## Instructions for the task
Search the material for the string "agent" and copy each line where it occurs.

═════ Recorded information

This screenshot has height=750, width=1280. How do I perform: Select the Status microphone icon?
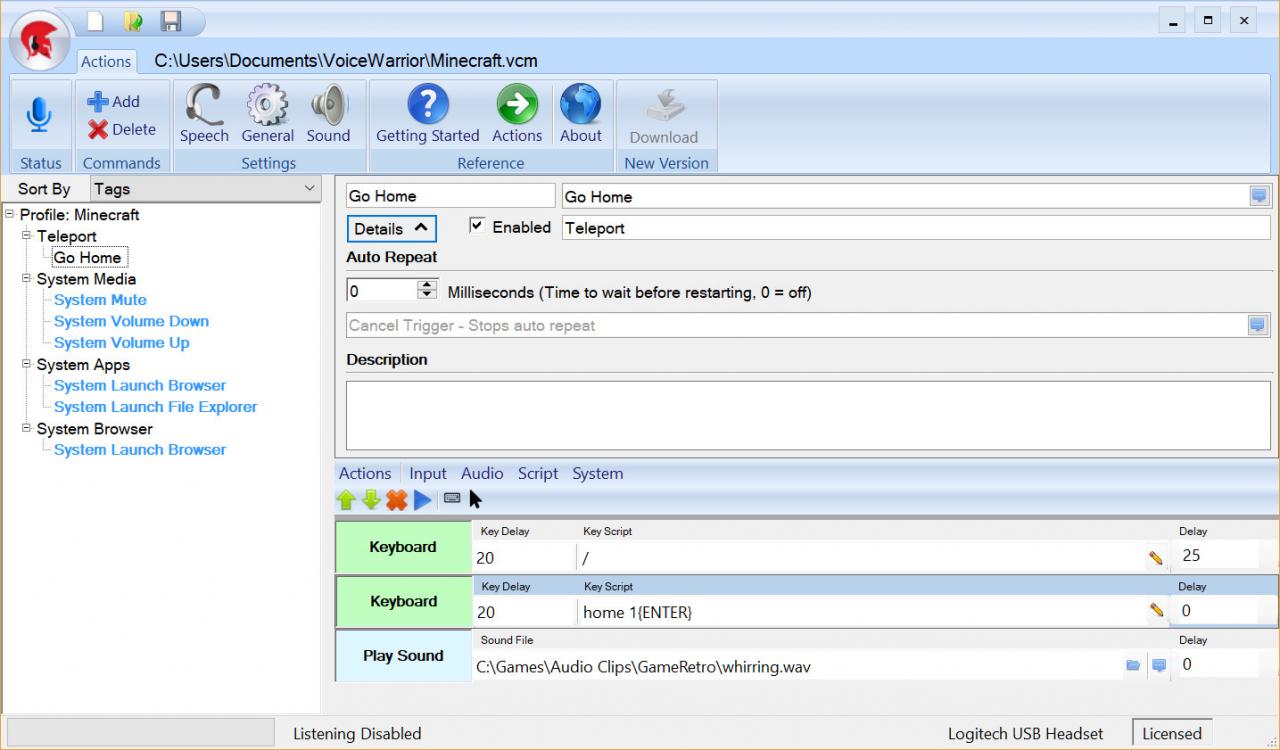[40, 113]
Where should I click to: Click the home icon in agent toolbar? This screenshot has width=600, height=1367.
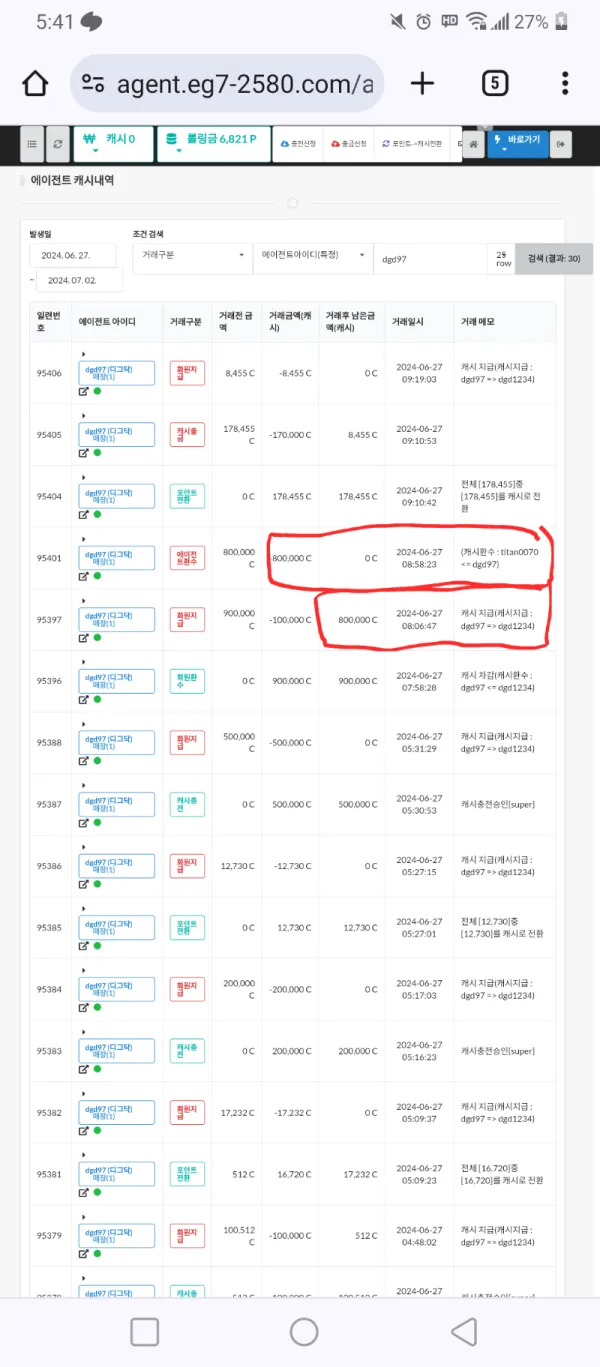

══════════
═════ Recorded information

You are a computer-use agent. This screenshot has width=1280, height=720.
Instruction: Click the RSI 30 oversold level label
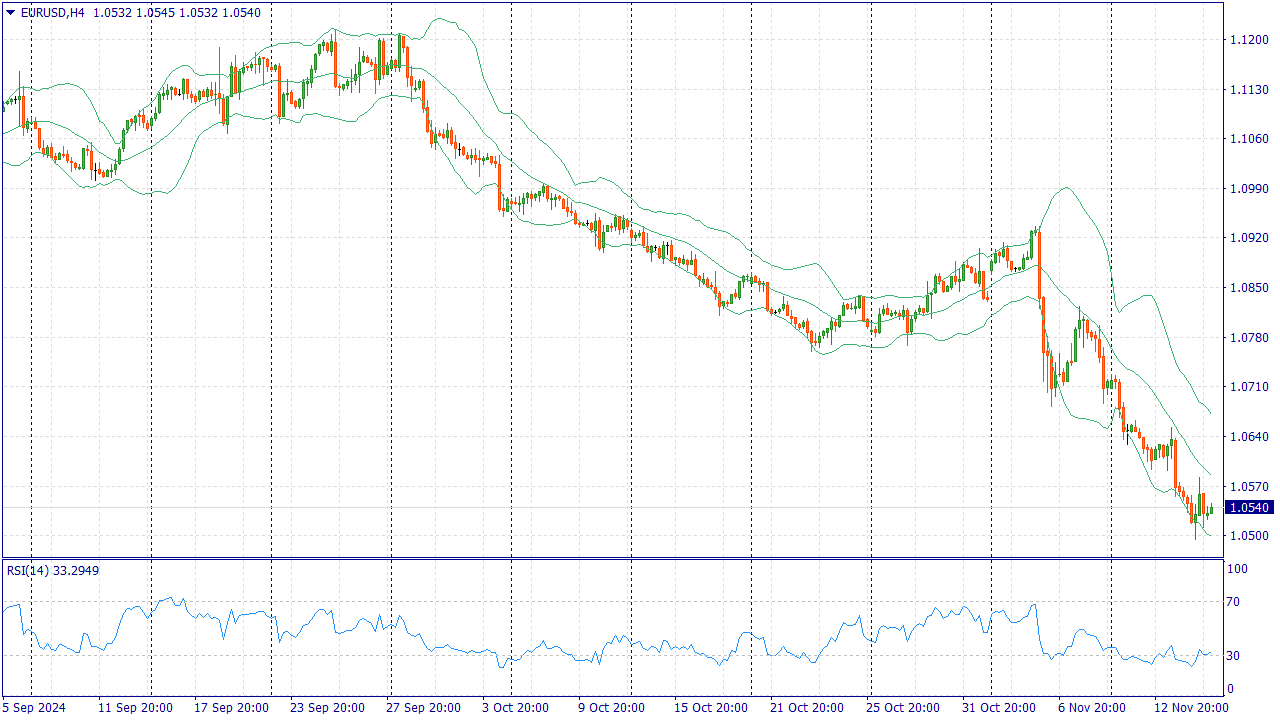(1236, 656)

══════════

## Answer to the problem
Where should I click to: Click the home icon in agent toolbar? This screenshot has width=600, height=1367.
You are a computer-use agent. This screenshot has width=1280, height=720.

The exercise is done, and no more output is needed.